Vulnerabilità nel TPM 2.0 aprono al furto di chiavi crittografiche

Due falle nel TPM 2.0 possono consentire a un attaccante in locale di accedere a dati sensibili e chiavi crittografiche. È necessario l’aggiornamento.

Autore: Redazione SecurityOpenLab

Due vulnerabilità di buffer overflow che interessano il TPM 2.0 (Trusted Platform Module) rischiano di mettere a repentaglio la sicurezza di miliardi di dispositivi in tutto il mondo. Un attaccante potrebbe sfruttarle per accedere o sovrascrivere dati sensibili, fra cui le chiavi crittografiche. Le falle sono monitorate con le sigle CVE-2023-1017 e CVE-2023-1018 e derivano dal modo in cui TPM elabora i parametri per alcuni comandi. Lo sfruttamento richiede che l’attaccante sia autenticato e che agisca in locale, solo a quel punto potrebbe inviare comandi per eseguire codice all'interno del TPM stesso.

Il Trusted Computing Group (TCG) segnala che i problemi di buffer overflow riguardano la lettura o la scrittura di 2 byte, e l'impatto di un attacco che sfrutta tali falle dipende da ciò che i fornitori hanno implementato su quella specifica posizione di memoria. Se si tratta di memoria inutilizzata non ci saranno problemi; se invece contiene dati in tempo reale, potrebbe comportare la divulgazione di informazioni o l'escalation dei privilegi. Il CERT statunitense aggiunge che lo sfruttamento delle falle potrebbe consentire l'accesso in sola lettura ai dati sensibili o la sovrascrittura di dati normalmente protetti disponibili solo per il TPM – come appunto le chiavi crittografiche.
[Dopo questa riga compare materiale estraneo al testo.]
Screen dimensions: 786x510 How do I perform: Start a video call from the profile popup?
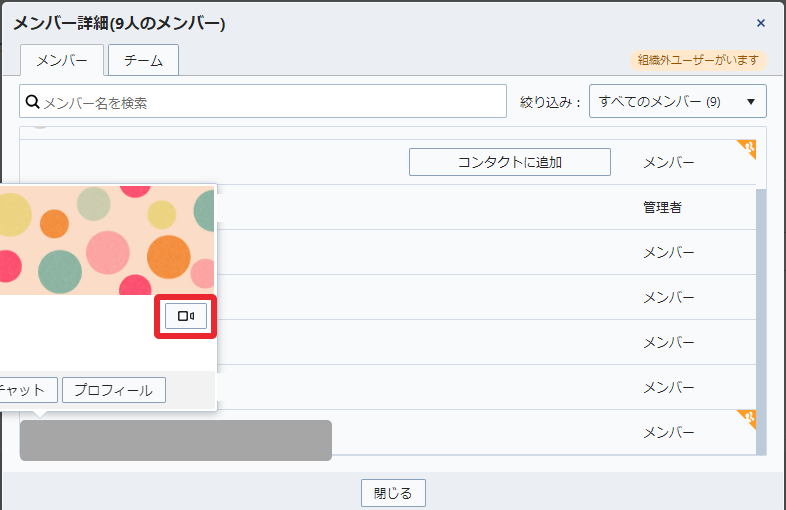click(x=186, y=316)
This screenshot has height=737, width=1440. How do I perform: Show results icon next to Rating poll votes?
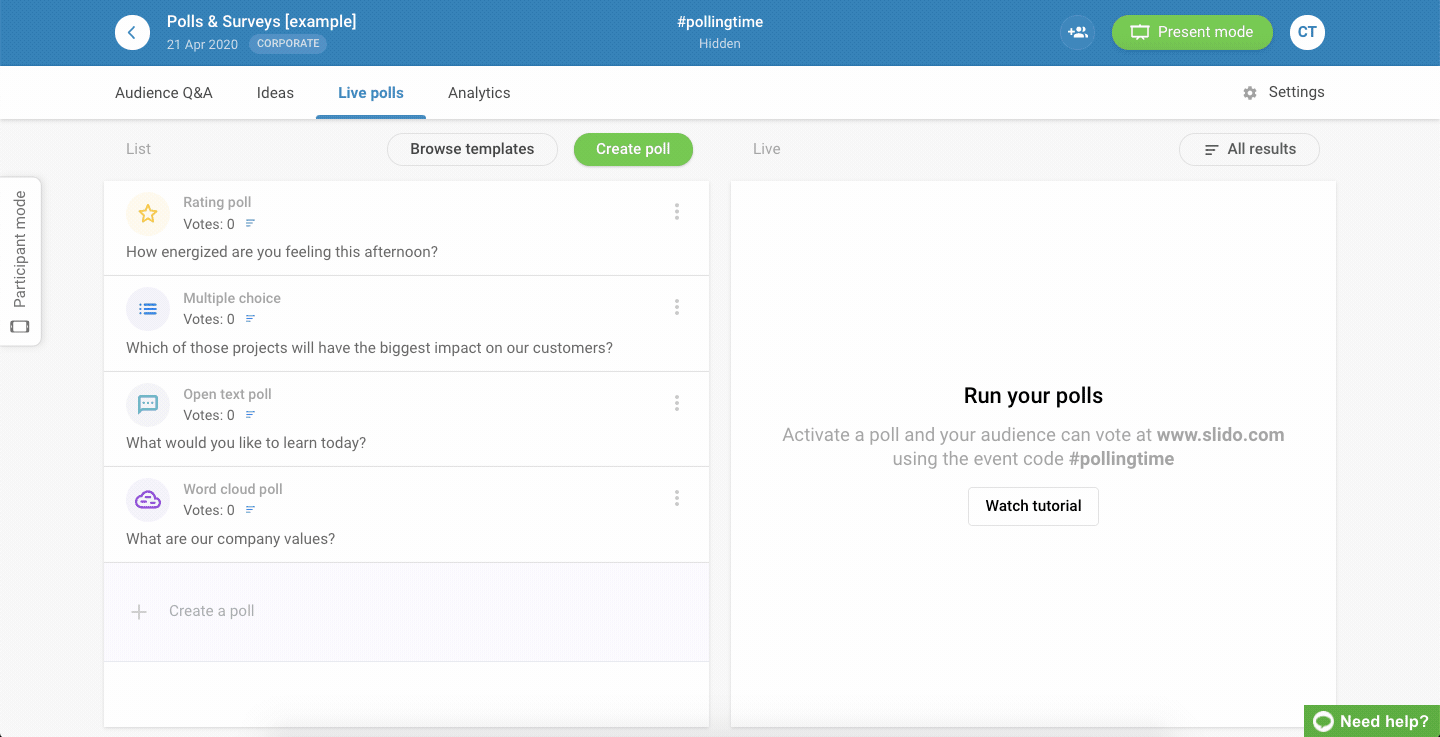[251, 224]
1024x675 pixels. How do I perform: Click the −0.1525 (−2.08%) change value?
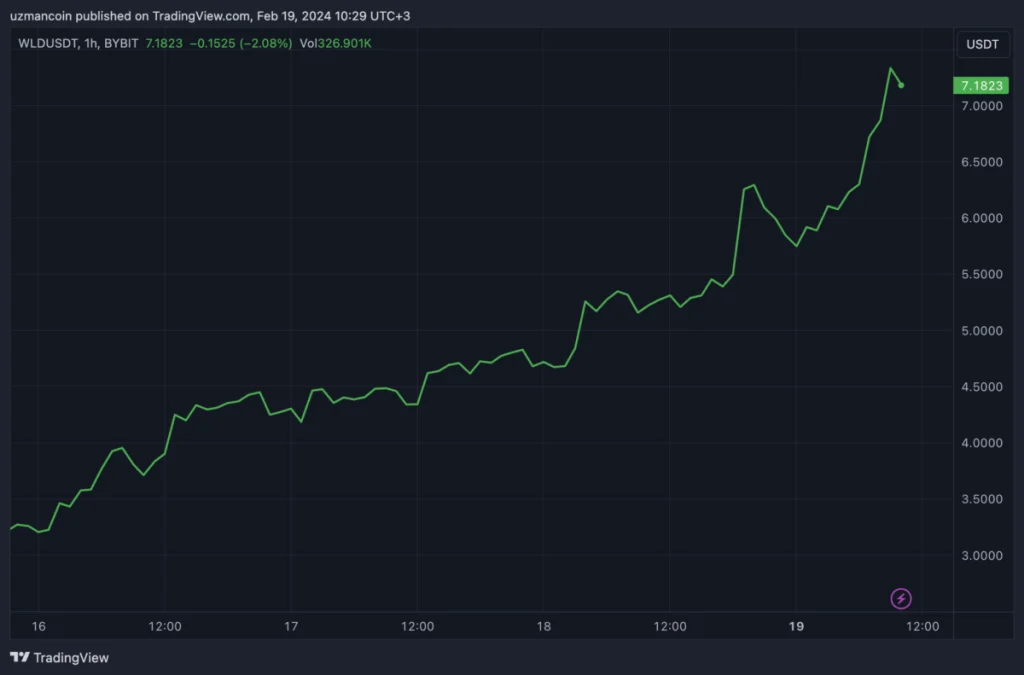click(240, 44)
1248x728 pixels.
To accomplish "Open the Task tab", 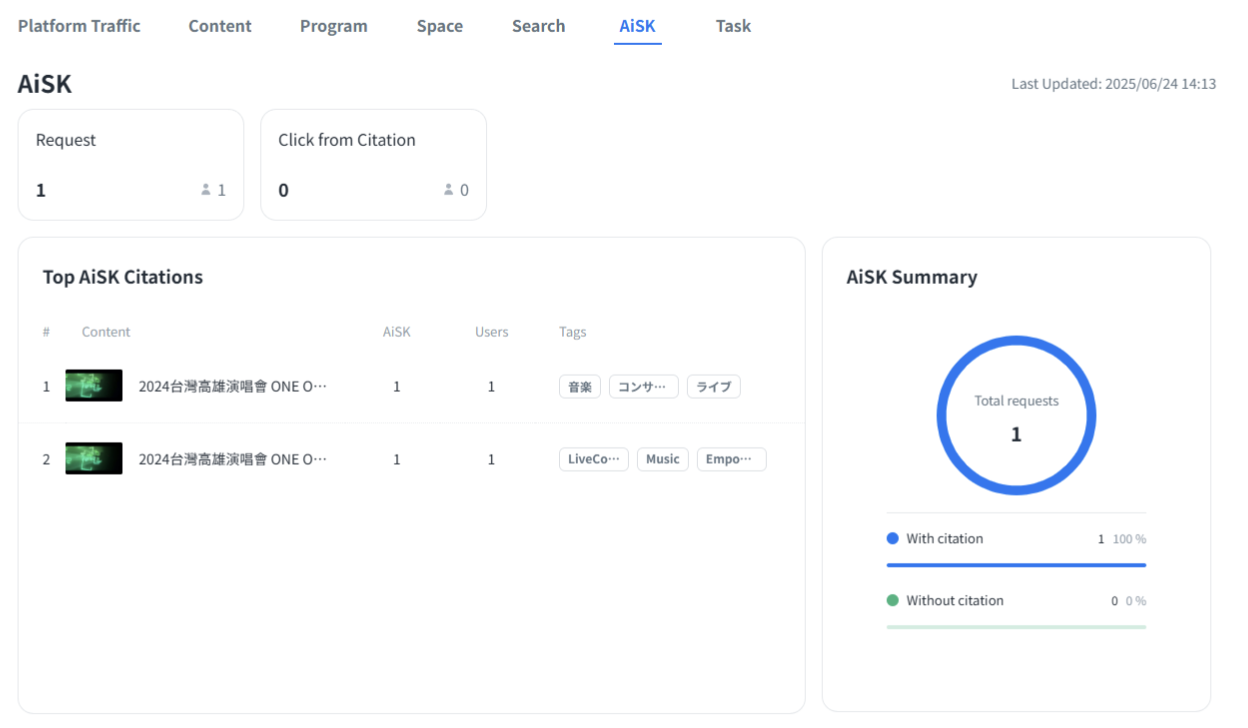I will pyautogui.click(x=733, y=26).
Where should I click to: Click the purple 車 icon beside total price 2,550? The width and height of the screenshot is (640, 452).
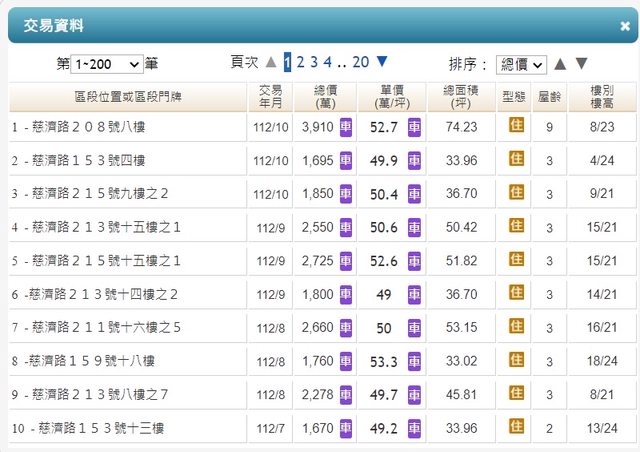coord(346,227)

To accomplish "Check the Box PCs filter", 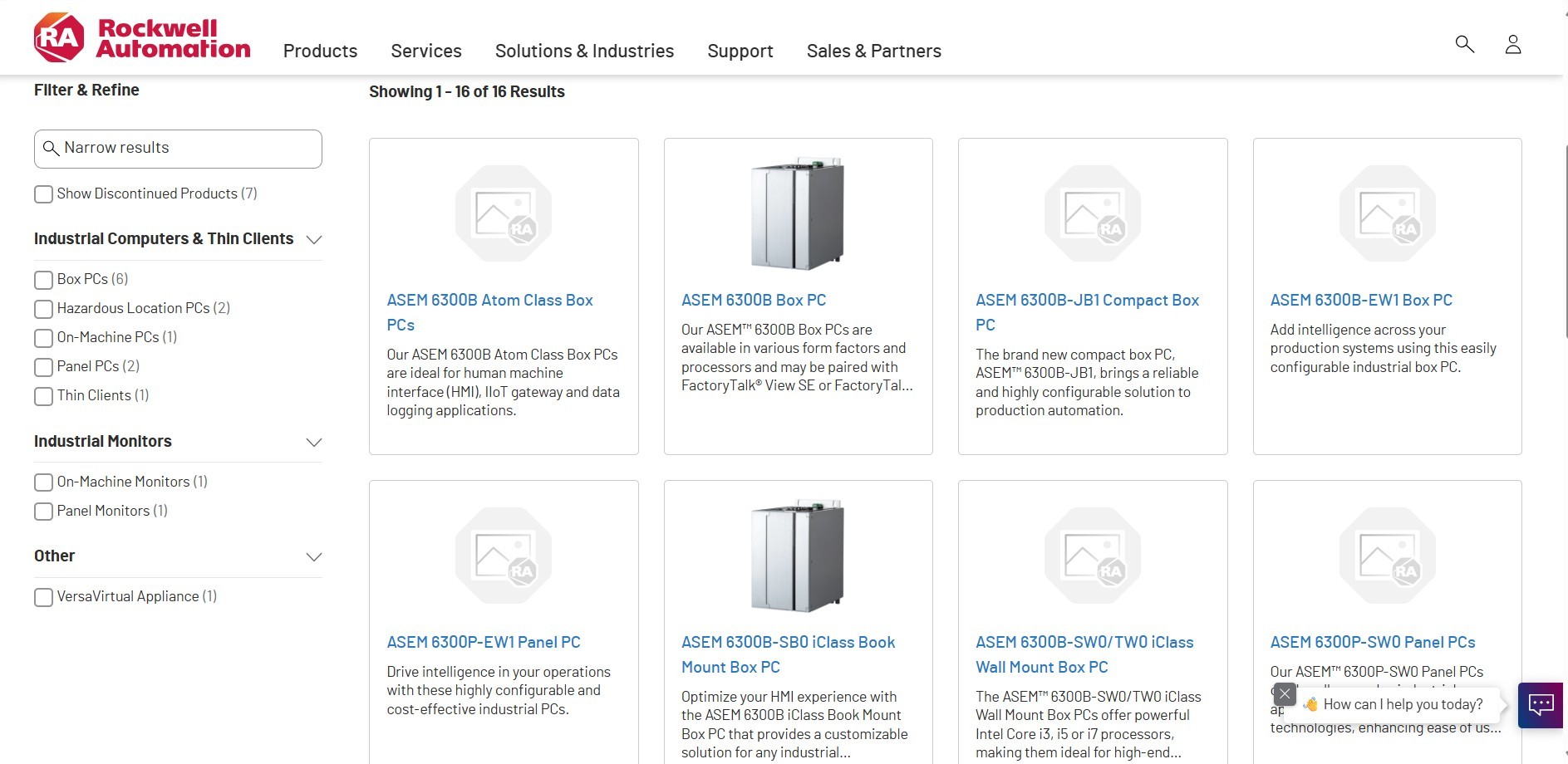I will click(x=44, y=280).
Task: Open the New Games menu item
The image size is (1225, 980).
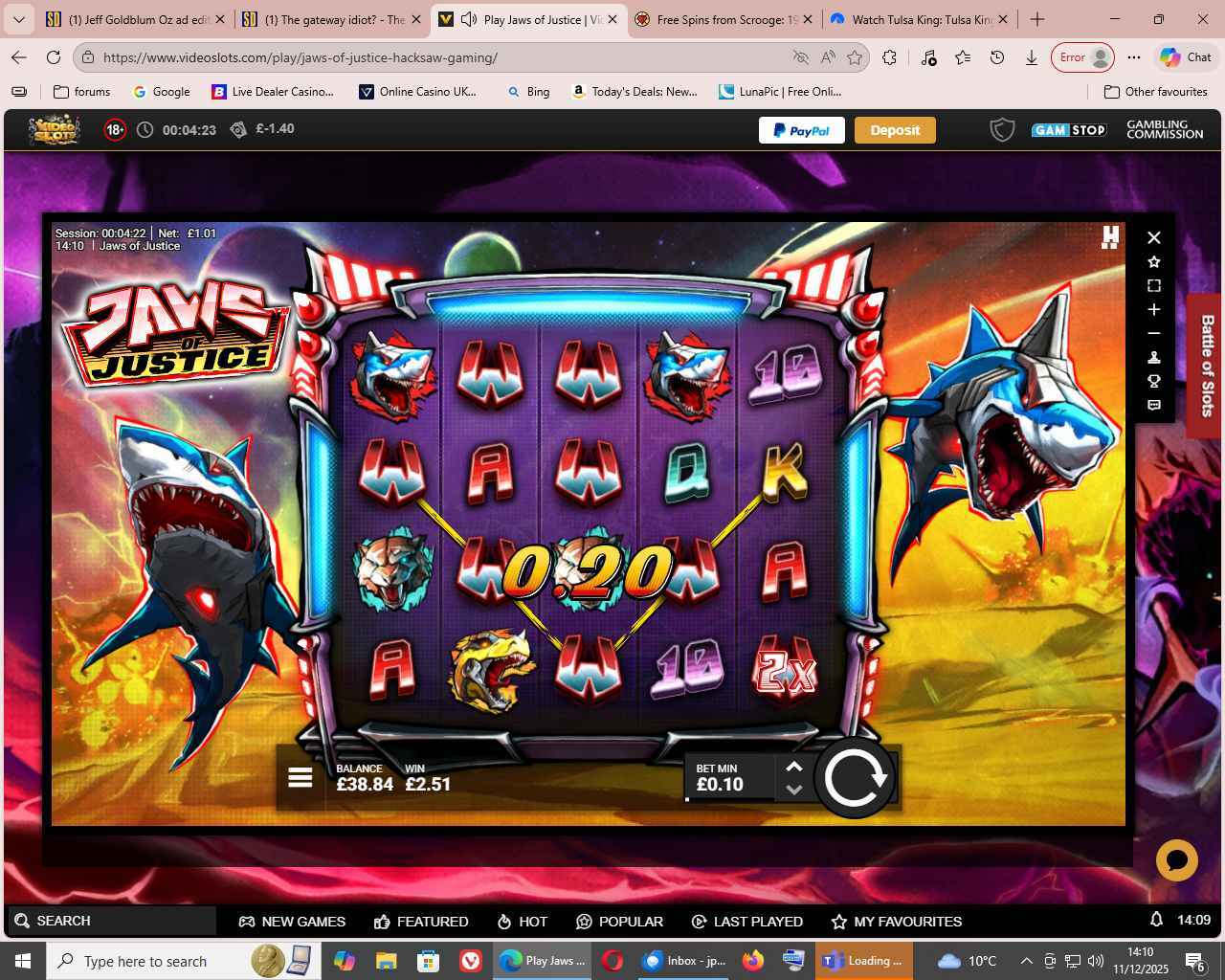Action: click(292, 921)
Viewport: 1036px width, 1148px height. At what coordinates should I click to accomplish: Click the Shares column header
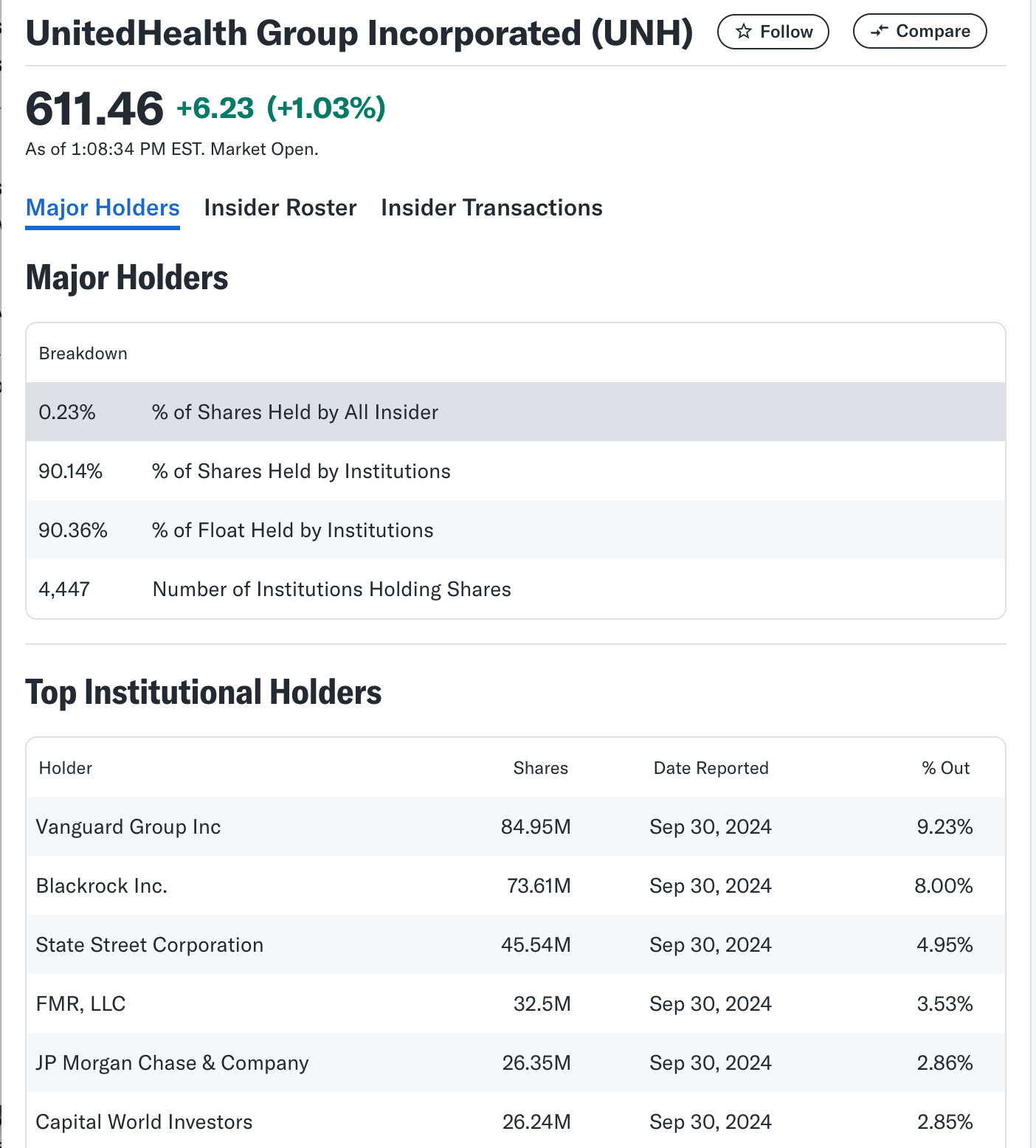[x=540, y=768]
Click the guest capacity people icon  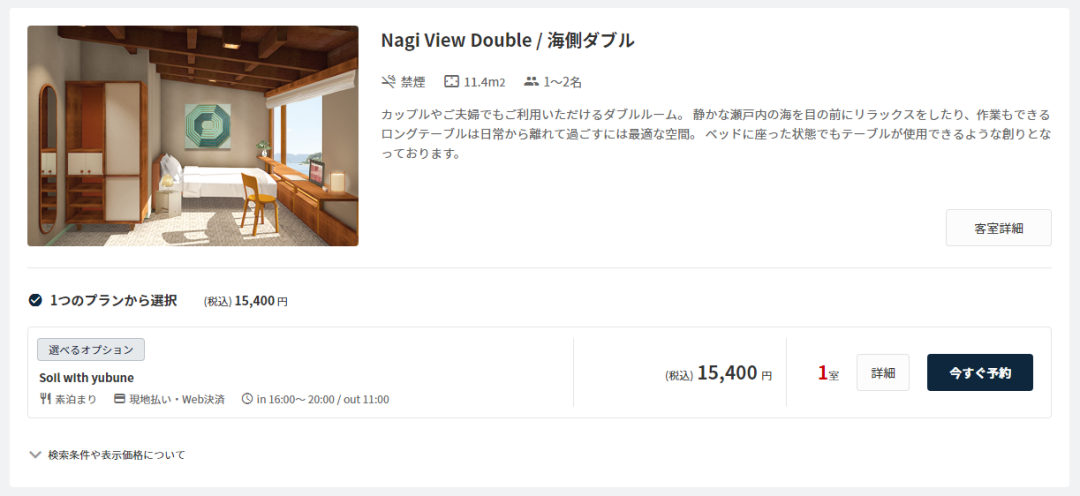coord(530,82)
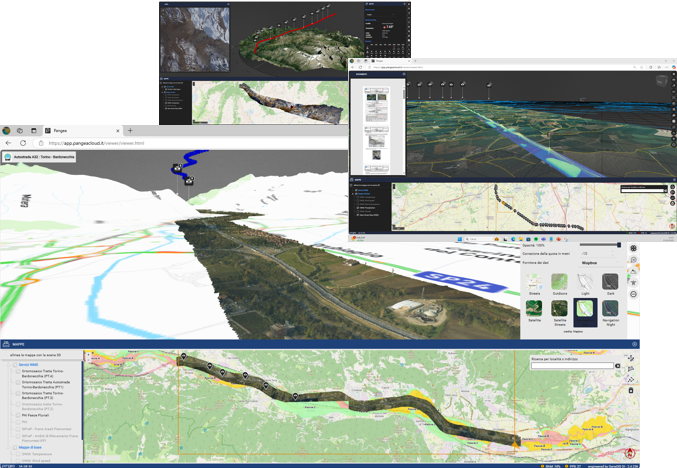Viewport: 677px width, 468px height.
Task: Open the MAPPE panel settings icon
Action: (x=634, y=344)
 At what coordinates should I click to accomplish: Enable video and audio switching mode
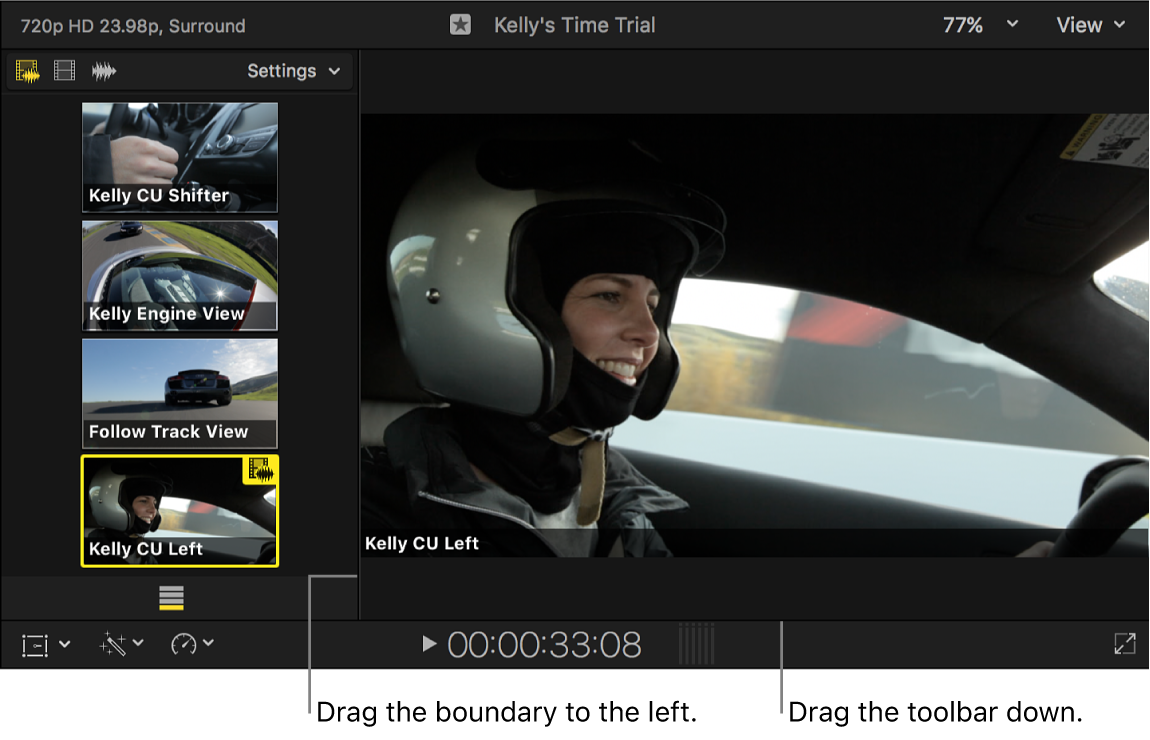(x=27, y=71)
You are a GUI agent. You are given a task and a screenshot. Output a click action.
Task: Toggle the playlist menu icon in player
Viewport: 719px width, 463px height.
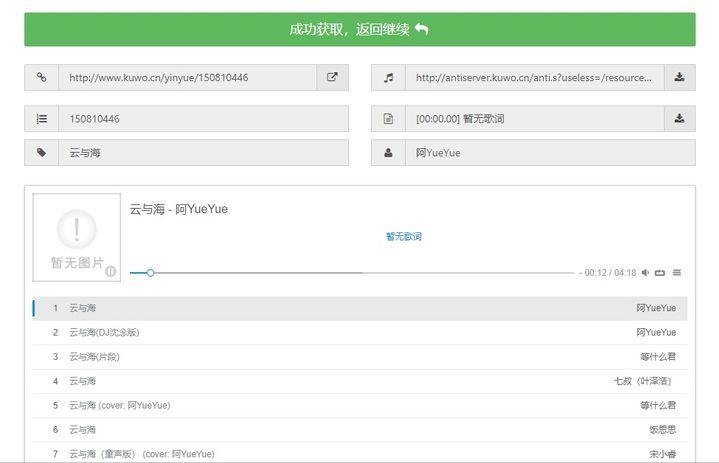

Per fortuna esiste una soluzione, che consente nell’aggiornamento della versione di TPM 2.0 in uso. In dettaglio le versioni 1.4 o superiori devono essere aggiornate alla 1.59; quelle 1.13 o superiore devono essere aggiornate alla 1.38, mentre le 1.6 o superiori necessitano dell’update alla 1.16. Da notare che al momento l’unico grande OEM che ha notificato i rischi alla propria utenza è stato Lenovo, ma questo non significa che gli altri siano esenti da problemi, anzi.

TPM è una tecnologia diffusa in maniera capillare, soprattutto dopo che Microsoft lo ha reso un requisito necessario per l'esecuzione di Windows 11 al fine di garantire la sicurezza del riconoscimento facciale tramite Windows Hello. Su tutti i sistemi su cui è presente può essere utilizzato per archiviare chiavi crittografiche, password e altri dati critici.